In questo senso “la condivisione alla base del protocollo sindacato-azienda rappresenta certamente un valore positivo per entrambe le parti del rapporto di lavoro, giacché tramite l’opportuna valorizzazione dei Comitati per l’applicazione e la verifica delle regole (di cui all’art. 13 del protocollo condiviso del 24 aprile 2020) si permette ai lavoratori”, più correttamente ai loro rappresentanti, “di esprimere le proprie valutazioni circa l’efficacia operativa delle misure”.
E dunque proprio “in riferimento alla possibile adozione di un modello organizzativo aziendale di sicurezza anti-contagio, sulla base di quanto esplicitato dal protocollo condiviso del 24 aprile, è stabilito che si realizzi un ‘confronto preventivo’ con le diverse rappresentanze sindacali ‘affinché ogni misura adottata possa essere condivisa e resa più efficace dal contributo di esperienza delle persone che lavorano, in particolare degli RLS e degli RLST’”.
Dunque alla luce del confronto “preventivo” – continua l’autore – “l’eventuale accordo raggiunto sulle regole e sulle procedure da adottare risulta essere ‘a valle’ di un necessario dialogo, realizzato tra i soggetti chiamati a vario titolo coinvolti nel Comitato, tra i quali i componenti delle rappresentanze sindacali.

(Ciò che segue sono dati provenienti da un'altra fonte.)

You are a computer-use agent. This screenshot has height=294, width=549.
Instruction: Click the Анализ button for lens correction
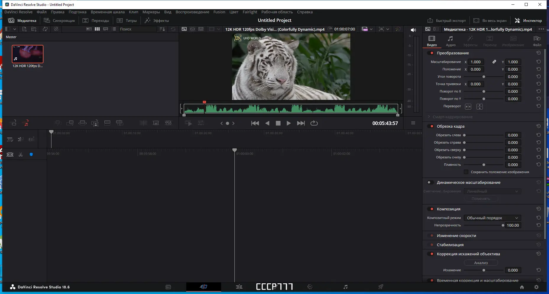pyautogui.click(x=481, y=263)
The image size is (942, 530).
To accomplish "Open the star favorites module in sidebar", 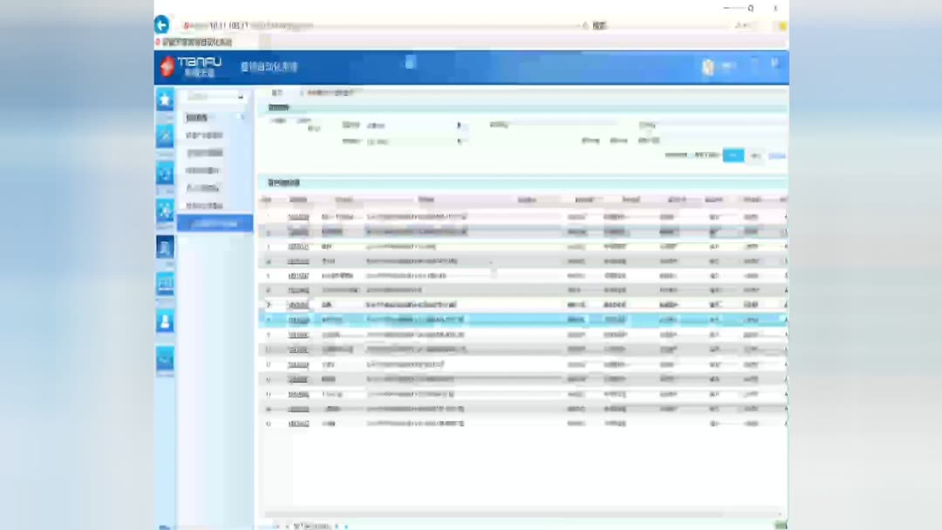I will [x=165, y=99].
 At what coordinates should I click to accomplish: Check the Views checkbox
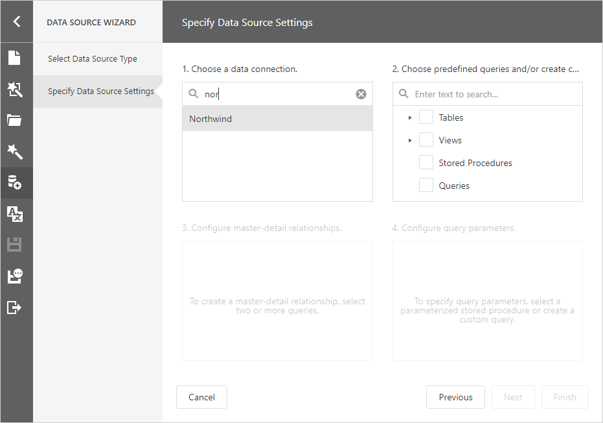[x=426, y=140]
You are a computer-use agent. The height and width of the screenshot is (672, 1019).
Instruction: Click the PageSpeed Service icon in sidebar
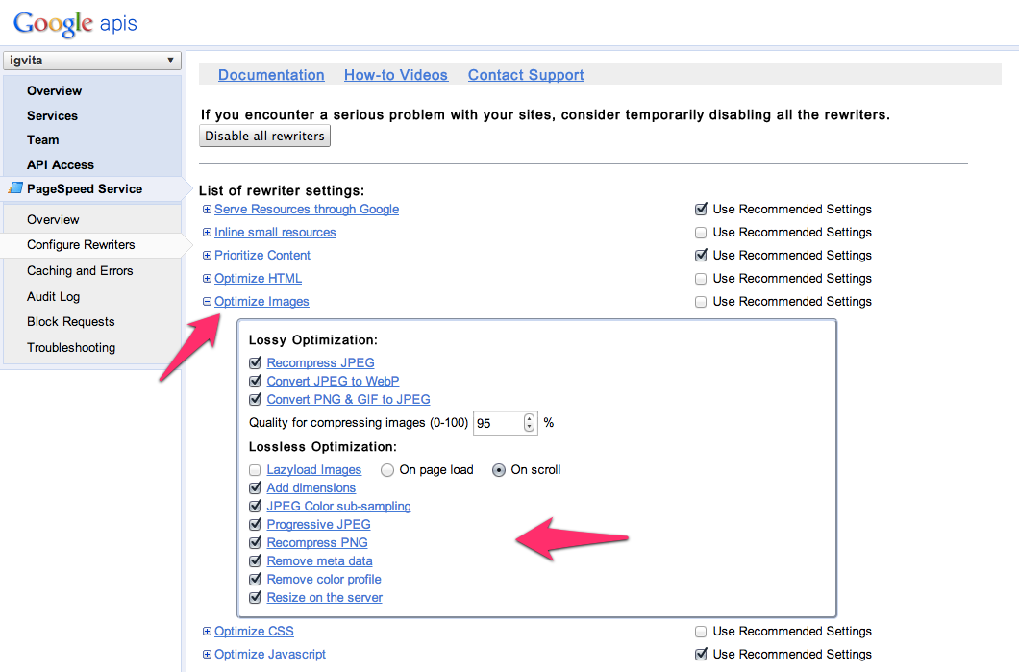[14, 189]
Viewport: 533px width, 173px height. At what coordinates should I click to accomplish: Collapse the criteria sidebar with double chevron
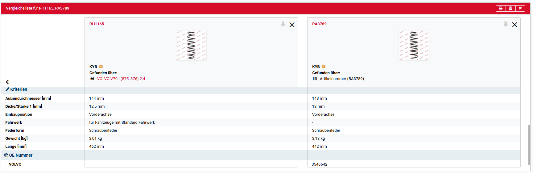(7, 82)
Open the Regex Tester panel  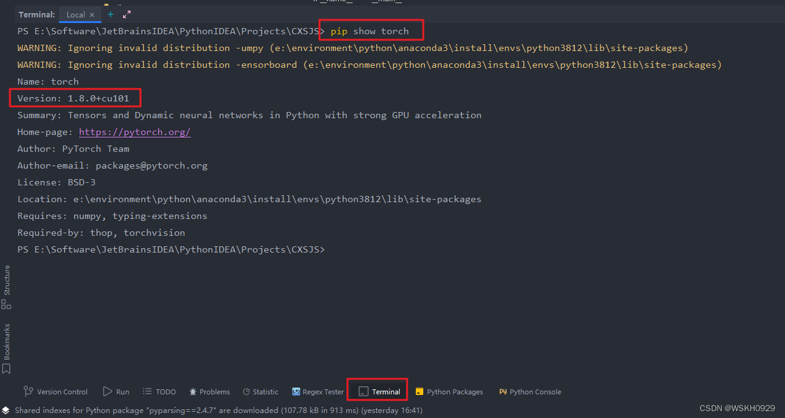tap(318, 392)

Ne consegue che, il modello organizzativo che ne scaturisce, viene ‘contrattato’, tra datore di lavoro, R.L.S., medico competente e R.S.P.P”.
Un modello che “sarà dinamico e completo di una fase di individuazione delle misure, di aggiornamento delle stesse e di controllo della loro osservanza”.
Infine il contributo ricorda che, per il rischio da contagio da COVID-19, l’Inail “classifica il rischio di contagio – in relazione alle diverse tipologie di attività – in quattro classi: basso, medio-basso, medio-alto ed alto”. E quest’ultimo atto “diventa fondamentale anche per l’adozione di un efficace modello aziendale, giacché le misure che dovranno essere adottate dai soggetti responsabili terranno necessariamente conto del rischio insito alla lavorazione specifica”.
L’autore conclude che “a fronte di una normativa che sicuramente aiuta il datore sotto il profilo della responsabilità, sarebbe auspicabile, comunque, che gli stessi si dotino di un adeguato sistema di compliance aziendale, attraverso il coinvolgimento e la valorizzazione di tutte le figure interne ed esterne che possano fornire un apporto utile al sistema di prevenzione”.